[[ DATA RECORDS, beginning ]]
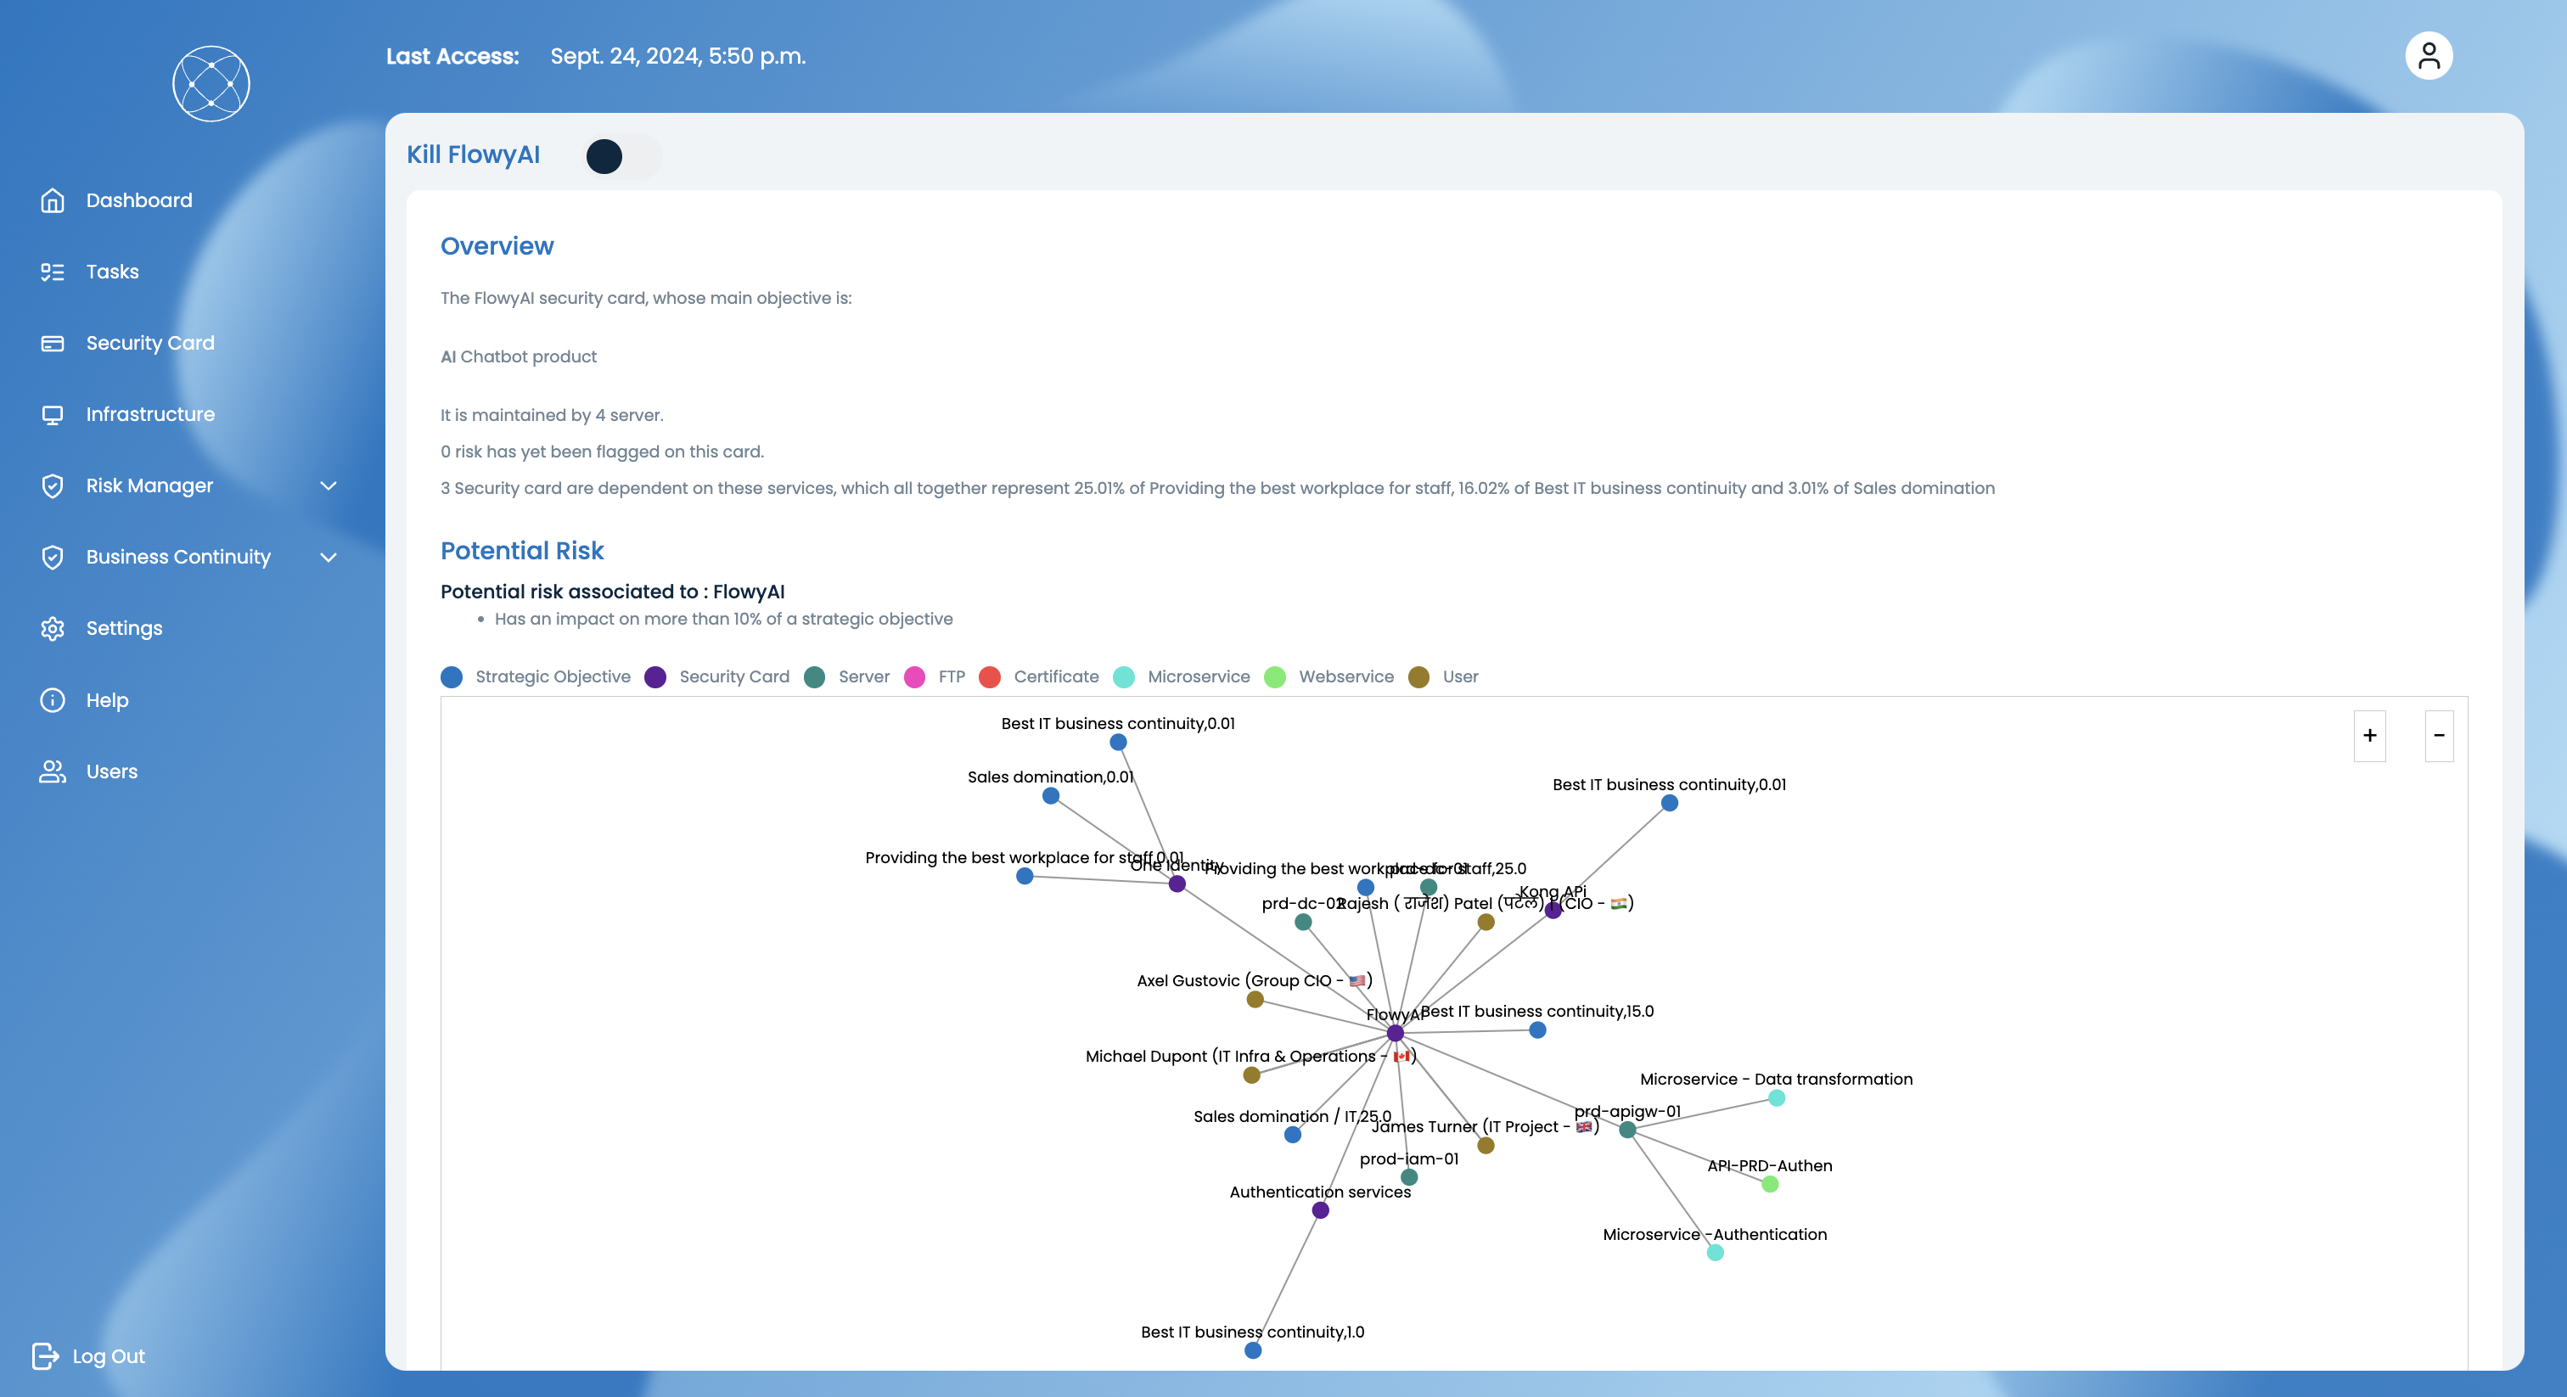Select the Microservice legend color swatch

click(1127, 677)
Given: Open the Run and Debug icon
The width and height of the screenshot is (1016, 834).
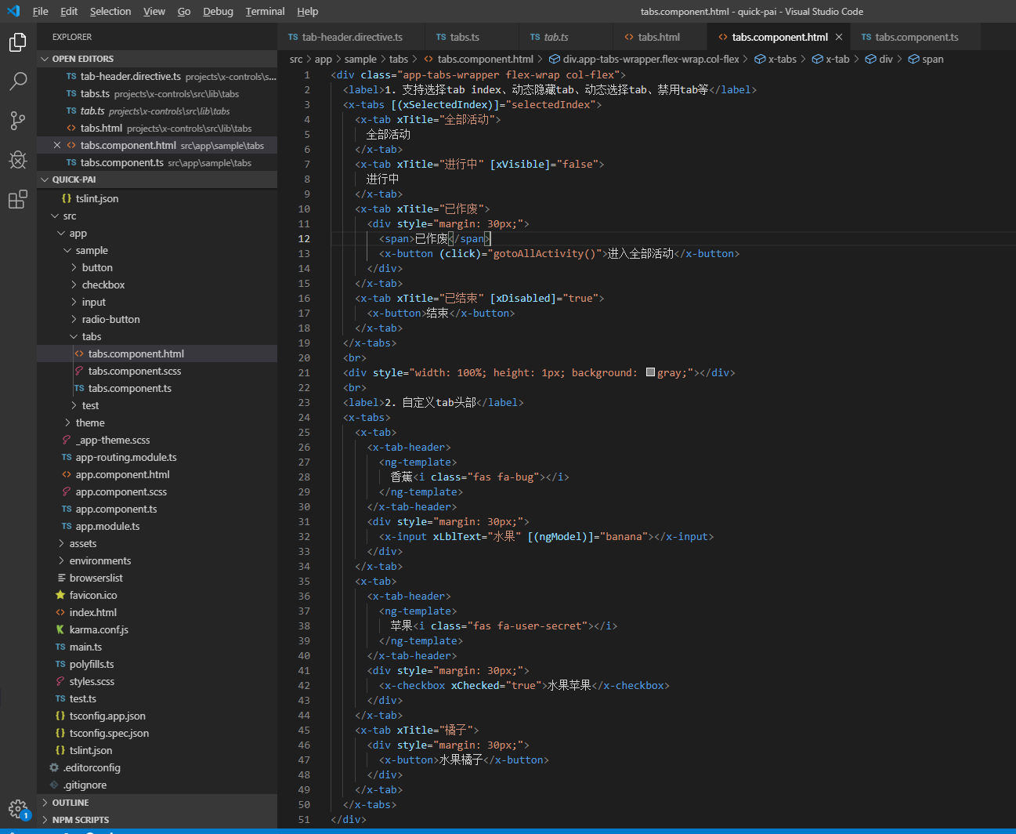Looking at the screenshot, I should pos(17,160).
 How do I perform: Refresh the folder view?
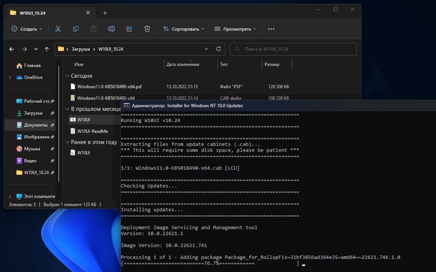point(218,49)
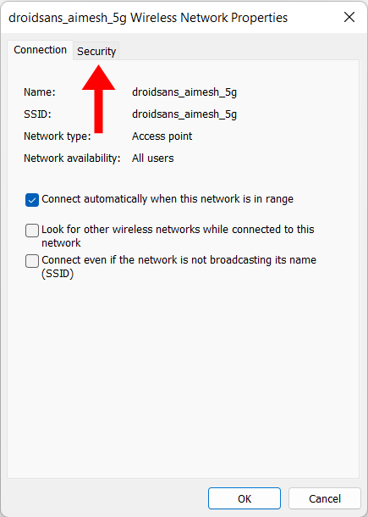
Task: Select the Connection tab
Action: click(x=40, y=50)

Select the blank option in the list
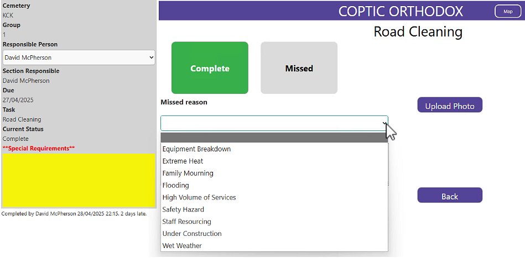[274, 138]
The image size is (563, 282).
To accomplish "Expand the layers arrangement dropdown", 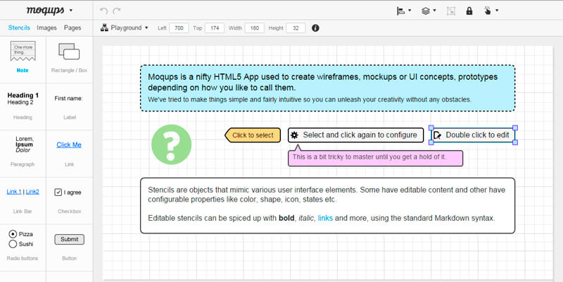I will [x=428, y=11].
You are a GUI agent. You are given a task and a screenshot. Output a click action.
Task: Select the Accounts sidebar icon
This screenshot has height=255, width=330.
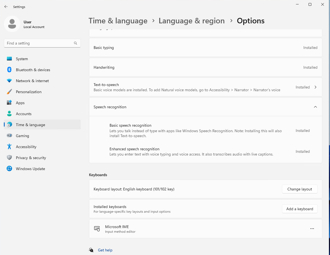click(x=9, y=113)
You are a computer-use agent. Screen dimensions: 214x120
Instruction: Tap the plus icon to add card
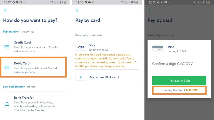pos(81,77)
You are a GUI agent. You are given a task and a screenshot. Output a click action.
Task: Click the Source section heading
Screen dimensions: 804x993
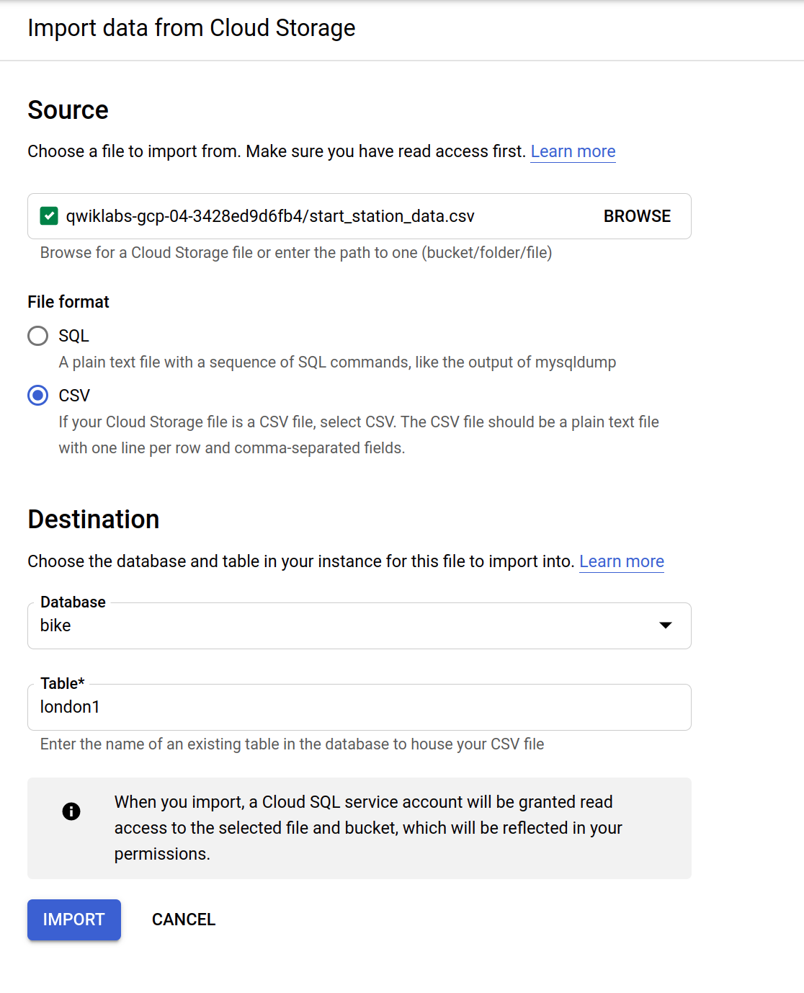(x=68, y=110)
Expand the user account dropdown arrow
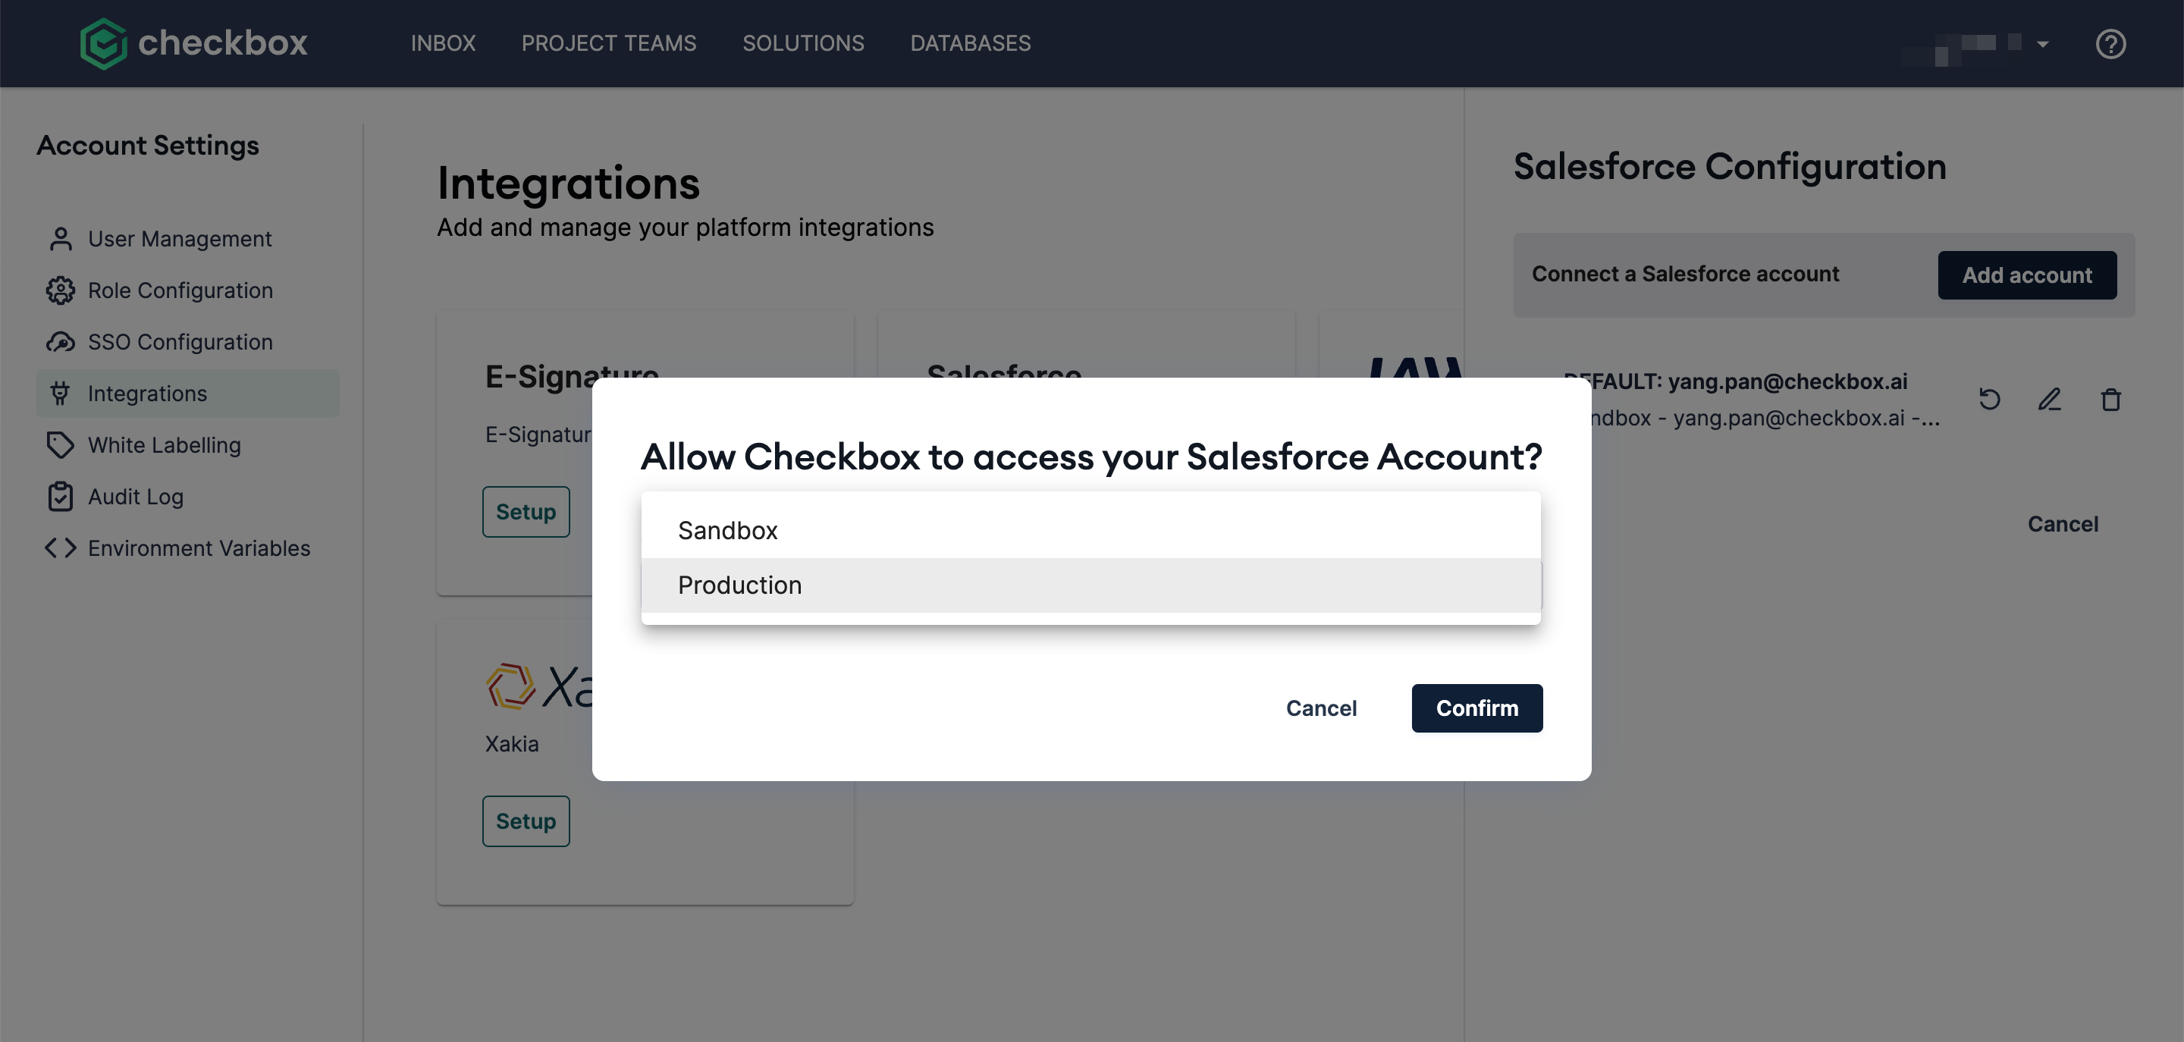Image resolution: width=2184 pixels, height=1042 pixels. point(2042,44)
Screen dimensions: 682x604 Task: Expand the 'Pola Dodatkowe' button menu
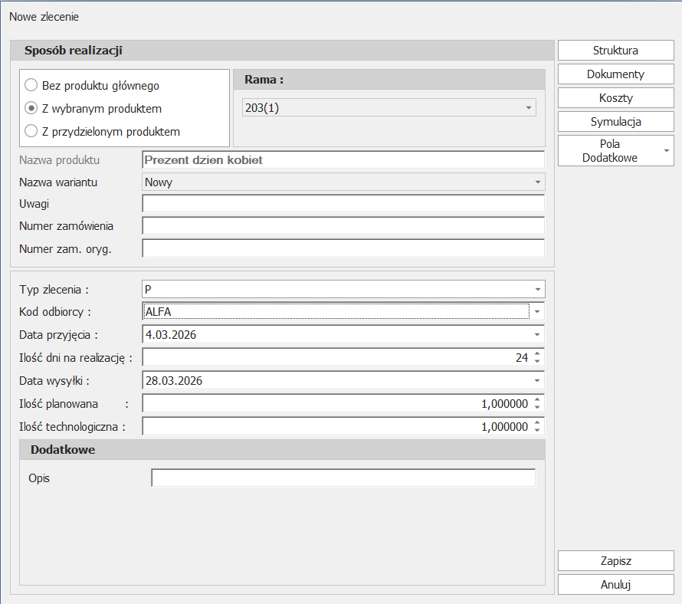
[[ DATA RECORDS, end ]]
## TASK REQUIREMENTS
Transcribe exactly, and only, the lines from the one containing "Screen dimensions: 804x993" through the last line of the records above, both included; leave out the pictures.

## EXERCISE OUTPUT
Screen dimensions: 804x993
(x=68, y=110)
Expand the user account dropdown arrow
Image resolution: width=2184 pixels, height=1042 pixels. point(2042,44)
Screen dimensions: 682x604 Task: Expand the 'Pola Dodatkowe' button menu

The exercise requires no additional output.